A disciplinare la produzione di guerra interviene lo Stato, con l’istituzione dell’Istituto della Mobilitazione Industriale che ha il compito di determinare gli stabilimenti ausiliari, coordinarne le attività, distribuire le commesse e stipulare i contratti.
Dipinta dalla propaganda interventista come un evento di breve durata destinato a coinvolgere soltanto i lontani campi di battaglia, la guerra irrompe sulla quotidianità di un’intera nazione che vede i soldati falcidiati nei combattimenti e le sue donne irrompere non solo nella sfera pubblica e civile, ma anche in quella economica e sociale del paese.
La guerra non aspetta, e i servizi svolti prima dagli uomini, ora lontani a impugnare i fucili nelle trincee, devono continuare. Tocca alle donne guidare autobus e tram, consegnare la posta e spazzare le strade, lavorare negli uffici, nei magazzini e nei reparti delle fabbriche, dove le lavoratrici diventano 23.000 alla fine del 1915, 89.000 alla fine del 1916, 175.000 alla fine del 1917 e circa 200.000 nel 1918. Cifre consistenti, alle quali vanno aggiunte le impiegate dell’amministrazione pubblica e le oltre 600.000 impegnate nelle lavorazioni per le forze armate, che nel territorio cuneese raggiungono uno dei massimi livelli di sviluppo.

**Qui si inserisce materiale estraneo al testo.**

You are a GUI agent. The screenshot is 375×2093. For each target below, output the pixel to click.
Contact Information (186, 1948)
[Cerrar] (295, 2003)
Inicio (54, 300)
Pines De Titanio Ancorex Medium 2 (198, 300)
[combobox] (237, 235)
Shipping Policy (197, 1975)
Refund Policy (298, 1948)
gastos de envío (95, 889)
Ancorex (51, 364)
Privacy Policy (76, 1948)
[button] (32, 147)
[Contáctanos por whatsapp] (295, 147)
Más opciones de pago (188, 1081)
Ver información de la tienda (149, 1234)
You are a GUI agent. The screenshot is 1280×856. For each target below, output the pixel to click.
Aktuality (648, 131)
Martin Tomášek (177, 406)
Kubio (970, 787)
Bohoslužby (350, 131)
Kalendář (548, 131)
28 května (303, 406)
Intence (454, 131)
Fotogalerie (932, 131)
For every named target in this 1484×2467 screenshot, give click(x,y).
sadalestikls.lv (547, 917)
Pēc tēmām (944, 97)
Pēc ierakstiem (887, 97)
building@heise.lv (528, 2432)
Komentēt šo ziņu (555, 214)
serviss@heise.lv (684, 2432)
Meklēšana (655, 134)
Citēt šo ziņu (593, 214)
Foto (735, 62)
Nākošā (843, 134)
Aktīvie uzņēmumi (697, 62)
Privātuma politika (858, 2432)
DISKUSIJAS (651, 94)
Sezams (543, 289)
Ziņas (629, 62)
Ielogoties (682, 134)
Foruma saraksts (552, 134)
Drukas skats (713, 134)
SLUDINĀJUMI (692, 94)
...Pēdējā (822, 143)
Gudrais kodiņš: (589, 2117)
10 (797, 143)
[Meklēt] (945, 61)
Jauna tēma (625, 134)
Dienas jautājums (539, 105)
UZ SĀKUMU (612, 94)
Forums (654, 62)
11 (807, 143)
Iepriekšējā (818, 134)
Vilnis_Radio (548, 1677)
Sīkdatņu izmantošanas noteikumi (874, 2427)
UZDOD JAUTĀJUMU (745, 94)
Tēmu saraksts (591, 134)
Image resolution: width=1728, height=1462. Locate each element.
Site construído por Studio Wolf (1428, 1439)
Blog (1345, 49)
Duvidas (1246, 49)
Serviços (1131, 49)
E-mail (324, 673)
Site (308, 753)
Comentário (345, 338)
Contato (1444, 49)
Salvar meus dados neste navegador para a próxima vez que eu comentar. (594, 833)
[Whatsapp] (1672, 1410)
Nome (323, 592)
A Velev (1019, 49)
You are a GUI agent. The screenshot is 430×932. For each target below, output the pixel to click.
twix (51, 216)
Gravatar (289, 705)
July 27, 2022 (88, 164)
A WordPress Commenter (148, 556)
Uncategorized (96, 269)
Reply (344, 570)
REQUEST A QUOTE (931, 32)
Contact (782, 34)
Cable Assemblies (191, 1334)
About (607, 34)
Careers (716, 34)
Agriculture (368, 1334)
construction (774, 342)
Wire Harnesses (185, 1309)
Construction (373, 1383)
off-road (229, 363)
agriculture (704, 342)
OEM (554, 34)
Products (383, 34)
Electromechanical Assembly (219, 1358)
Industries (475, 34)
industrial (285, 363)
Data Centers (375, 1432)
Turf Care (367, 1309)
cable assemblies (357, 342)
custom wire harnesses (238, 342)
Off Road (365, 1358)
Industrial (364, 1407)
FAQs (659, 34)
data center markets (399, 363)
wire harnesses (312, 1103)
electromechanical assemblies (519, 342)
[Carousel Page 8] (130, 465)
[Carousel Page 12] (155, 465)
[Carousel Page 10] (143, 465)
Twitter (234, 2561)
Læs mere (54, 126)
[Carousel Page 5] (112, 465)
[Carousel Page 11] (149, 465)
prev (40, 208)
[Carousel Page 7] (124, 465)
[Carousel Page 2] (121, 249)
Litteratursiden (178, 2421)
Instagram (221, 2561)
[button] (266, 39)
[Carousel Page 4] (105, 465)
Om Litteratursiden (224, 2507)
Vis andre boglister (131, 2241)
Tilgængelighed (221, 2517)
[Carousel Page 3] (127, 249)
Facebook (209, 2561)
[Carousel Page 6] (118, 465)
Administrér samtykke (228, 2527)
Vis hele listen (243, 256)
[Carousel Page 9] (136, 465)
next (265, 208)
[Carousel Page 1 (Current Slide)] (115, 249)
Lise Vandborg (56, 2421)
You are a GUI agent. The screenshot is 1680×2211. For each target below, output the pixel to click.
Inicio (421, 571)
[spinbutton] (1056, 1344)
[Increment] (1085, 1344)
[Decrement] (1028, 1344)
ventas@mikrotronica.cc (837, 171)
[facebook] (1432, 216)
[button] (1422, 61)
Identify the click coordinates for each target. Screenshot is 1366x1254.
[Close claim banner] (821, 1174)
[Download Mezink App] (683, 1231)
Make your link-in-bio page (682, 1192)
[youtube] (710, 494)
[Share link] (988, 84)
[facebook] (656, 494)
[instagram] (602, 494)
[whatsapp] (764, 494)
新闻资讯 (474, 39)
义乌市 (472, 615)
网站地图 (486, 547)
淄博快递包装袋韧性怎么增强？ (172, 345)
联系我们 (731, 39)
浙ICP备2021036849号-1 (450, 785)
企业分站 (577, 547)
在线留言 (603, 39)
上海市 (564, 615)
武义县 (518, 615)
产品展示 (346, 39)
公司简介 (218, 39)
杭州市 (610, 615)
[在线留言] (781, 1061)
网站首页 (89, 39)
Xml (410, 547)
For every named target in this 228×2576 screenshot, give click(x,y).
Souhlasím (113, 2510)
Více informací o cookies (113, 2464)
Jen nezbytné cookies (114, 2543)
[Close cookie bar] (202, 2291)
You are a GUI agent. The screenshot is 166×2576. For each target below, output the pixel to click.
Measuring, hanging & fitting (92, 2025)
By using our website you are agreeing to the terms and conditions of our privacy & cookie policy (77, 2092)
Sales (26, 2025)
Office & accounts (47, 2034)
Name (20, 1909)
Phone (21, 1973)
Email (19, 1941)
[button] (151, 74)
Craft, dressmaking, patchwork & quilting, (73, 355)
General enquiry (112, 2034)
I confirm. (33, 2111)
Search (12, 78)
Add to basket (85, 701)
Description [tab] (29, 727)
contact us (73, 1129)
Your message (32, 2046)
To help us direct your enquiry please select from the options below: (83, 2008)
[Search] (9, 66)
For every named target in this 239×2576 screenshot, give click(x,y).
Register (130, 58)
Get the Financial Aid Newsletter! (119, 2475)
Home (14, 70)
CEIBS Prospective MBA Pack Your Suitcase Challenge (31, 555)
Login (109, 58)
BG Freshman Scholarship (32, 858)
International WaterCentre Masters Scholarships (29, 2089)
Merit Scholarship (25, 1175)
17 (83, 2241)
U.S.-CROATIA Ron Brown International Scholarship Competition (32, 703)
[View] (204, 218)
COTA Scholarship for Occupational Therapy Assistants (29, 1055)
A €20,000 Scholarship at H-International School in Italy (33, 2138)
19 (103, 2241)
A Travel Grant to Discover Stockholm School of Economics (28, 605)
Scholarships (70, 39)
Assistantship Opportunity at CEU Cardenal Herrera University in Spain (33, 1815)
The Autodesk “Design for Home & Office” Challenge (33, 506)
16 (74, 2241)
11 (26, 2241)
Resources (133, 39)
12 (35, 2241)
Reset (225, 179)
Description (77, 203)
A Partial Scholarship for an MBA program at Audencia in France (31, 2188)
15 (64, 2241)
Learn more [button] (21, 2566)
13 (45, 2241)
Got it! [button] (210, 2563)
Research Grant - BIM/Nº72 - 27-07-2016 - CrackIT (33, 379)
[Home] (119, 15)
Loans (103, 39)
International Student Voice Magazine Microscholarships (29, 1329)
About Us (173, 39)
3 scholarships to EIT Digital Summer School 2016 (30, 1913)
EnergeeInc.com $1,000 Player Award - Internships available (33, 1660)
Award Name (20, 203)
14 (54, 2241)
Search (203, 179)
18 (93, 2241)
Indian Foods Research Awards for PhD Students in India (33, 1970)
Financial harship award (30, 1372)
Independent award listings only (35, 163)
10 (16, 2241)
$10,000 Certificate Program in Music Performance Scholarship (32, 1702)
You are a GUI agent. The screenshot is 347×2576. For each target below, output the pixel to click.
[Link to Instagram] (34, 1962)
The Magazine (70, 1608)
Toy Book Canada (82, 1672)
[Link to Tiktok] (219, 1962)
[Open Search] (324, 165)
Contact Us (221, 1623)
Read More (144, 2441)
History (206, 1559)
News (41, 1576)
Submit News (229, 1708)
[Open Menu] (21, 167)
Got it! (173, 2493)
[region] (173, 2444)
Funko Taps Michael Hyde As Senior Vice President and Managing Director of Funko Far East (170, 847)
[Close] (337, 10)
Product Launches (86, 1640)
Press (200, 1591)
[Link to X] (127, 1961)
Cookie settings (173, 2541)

Oltre alle armi, i soldati necessitano di vestiti, guanti e cappotti. Scendono in campo migliaia di sarte: tra il luglio 1916 e il giugno del 1917, nella sola città di Cuneo, sono confezionati 36.689 abiti, da 2.235 lavoratrici, le cui mani cuciono e tagliano in laboratori di fortuna, atélier improvvisati e nelle stanze delle case. Ai soldati non occorrono solo divise, ma anche scarpe: se ne occupano le concerie di Bra, diventate i principali fornitori dell’Arsenale Militare di Torino e del 34° Reggimento di Artiglieri di Rodi.
Anche le industrie meccaniche iniziano a lavorare per la guerra. Dichiarate ausiliarie, la SNOS di Savigliano e le Officine Manfredi e Bongioanni producono a pieno ritmo: a Savigliano le attrezzature belliche e gli aeroplani prendono il posto di vagoni e carri ferrati, mentre ogni giorno dai cancelli di Fossano e da quelli di Mondovì escono, rispettivamente, 800 e 1.800 bombe a mano.
Nutrita tra i reparti della SNOS è la presenza femminile. Donne che al termine del conflitto, quando le aziende devono confrontarsi con i problemi del reinserimento dei reduci e della riconversione industriale, escono a migliaia dalla fabbrica, lasciando nuovamente spazio all’operaio specializzato, ritornato a coprire un ruolo di primo piano nelle officine in tempo di pace.
Se per alcuni settori produttivi della provincia la guerra coincide con un aumento dei profitti, per altri segna un periodo di grande difficoltà: è il caso delle industrie agroalimentari ed enologiche, colpite da un calo delle esportazioni e dei consumi e dal comparto agricolo, trovatosi a fare i conti con lo spopolamento delle campagne, che vedono tra il 60 e il 70 % degli uomini partire per il fronte, a dimostrazione di come siano stati principalmente i figli della terra a combattere e a morire sul fronte della prima guerra mondiale.
Il 24 maggio 1915 l’Italia dichiara guerra all’Austria e fa il proprio ingresso nel primo conflitto mondiale. È chiamato al fronte un paese che deve oliare la propria macchina bellica, non attrezzata a scendere sui campi di battaglia: occorre dare all’esercito equipaggiamento ed armi. L’aumento delle commesse belliche rafforza le imprese operanti nel settore chimico, elettrico, estrattivo e metallurgico-meccanico.